> **Objective**
Reproduce the lines starting at the one containing "You are a computer-use agent." and ending at the one containing "[x=544, y=196]", with both of those lines included. Leave the pictures out of your copy.

> **Records provided**

** Start **

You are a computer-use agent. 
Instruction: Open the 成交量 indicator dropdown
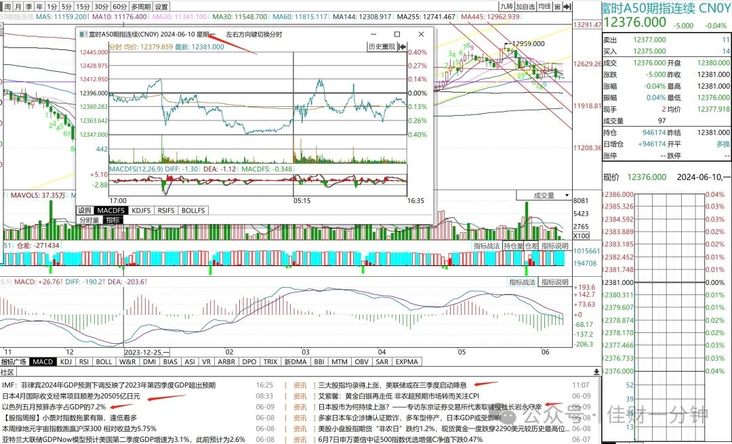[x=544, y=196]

** End **
** Start **

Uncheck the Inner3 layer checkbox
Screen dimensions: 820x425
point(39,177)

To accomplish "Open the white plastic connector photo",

** End **

> **Exercise output**
You are a computer-use agent. 
Instruction: Open the 成交量 indicator dropdown
[x=544, y=196]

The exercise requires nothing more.